Correlation effects in electronic structure of PuCoGa5

TL;DR

This paper presents the first realistic electronic structure calculations of PuCoGa5 using dynamical mean field theory, revealing how local Coulomb interactions influence its electronic properties and potentially promote superconductivity.

Contribution

It introduces a dynamical mean field theory approach to PuCoGa5, showing the importance of dynamical correlations over static ones in understanding its electronic structure.

Findings

Dynamical correlations create a narrow peak near the Fermi energy.

Both Pu and Co significantly contribute to the density of states at the Fermi level.
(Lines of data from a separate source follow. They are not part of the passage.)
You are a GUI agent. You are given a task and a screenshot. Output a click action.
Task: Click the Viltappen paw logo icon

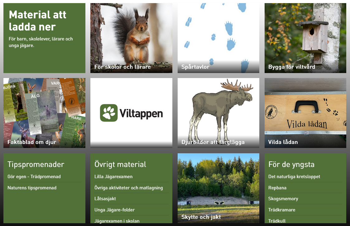(x=109, y=113)
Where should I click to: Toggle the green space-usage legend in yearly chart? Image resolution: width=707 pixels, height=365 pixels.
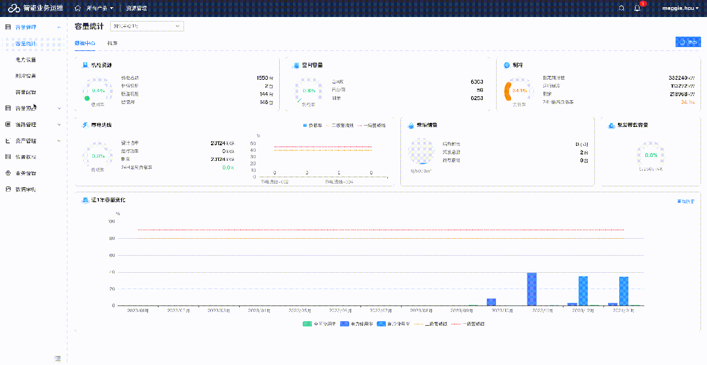tap(320, 324)
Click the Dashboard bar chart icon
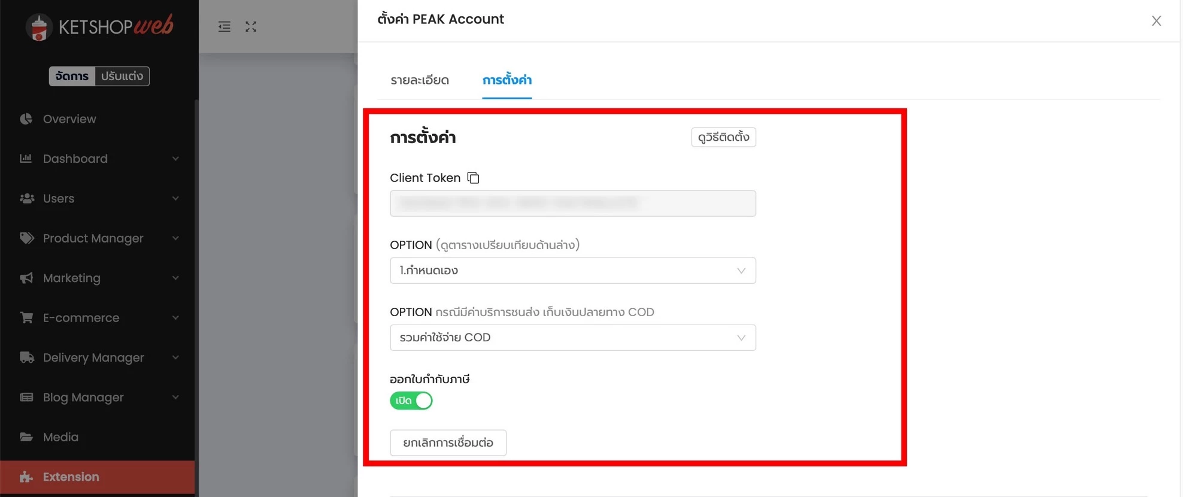The height and width of the screenshot is (497, 1183). [x=26, y=159]
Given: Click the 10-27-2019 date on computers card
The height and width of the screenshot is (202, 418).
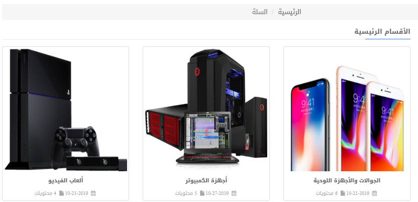Looking at the screenshot, I should [217, 193].
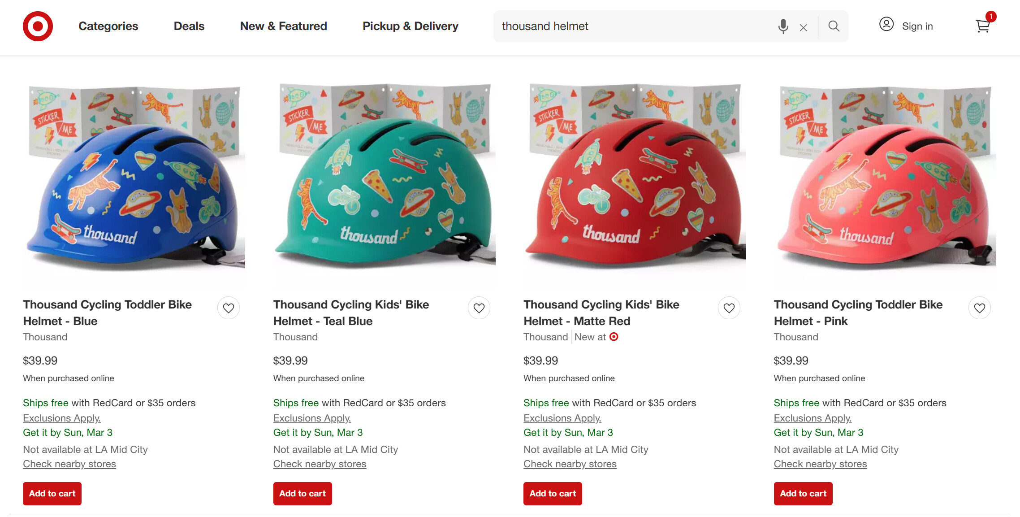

A Van Hove singularity near the Fermi energy may enhance magnetic susceptibility and support d-wave superconductivity.

Abstract

We report on results of the first realistic electronic structure calculations of the Pu-based PuCoGa5 superconductor based on the dynamical mean field theory. We find that dynamical correlations due to the local Coulomb interaction between Pu f-electrons lead to substantial modification of the electronic structure with a narrow peak being formed in vicinity of the Fermi energy, in agreement with the experimental photoemission spectra, and in contrast with the recent calculations within the LDA+U method, where only static electronic correlations have been included. Both Pu and Co contribute in equal footing to the narrow peak on the density of states at the Fermi level, the Co partial density of states being prominently affected by electronic correlations on the Pu sites. The k-resolved spectral density is calculated and the theoretical spectral function resolved extended Van Hove singularity near the Fermi energy. This singularity may lead to enchancement of the magnetic susceptebility and favour d-wave superconductivity.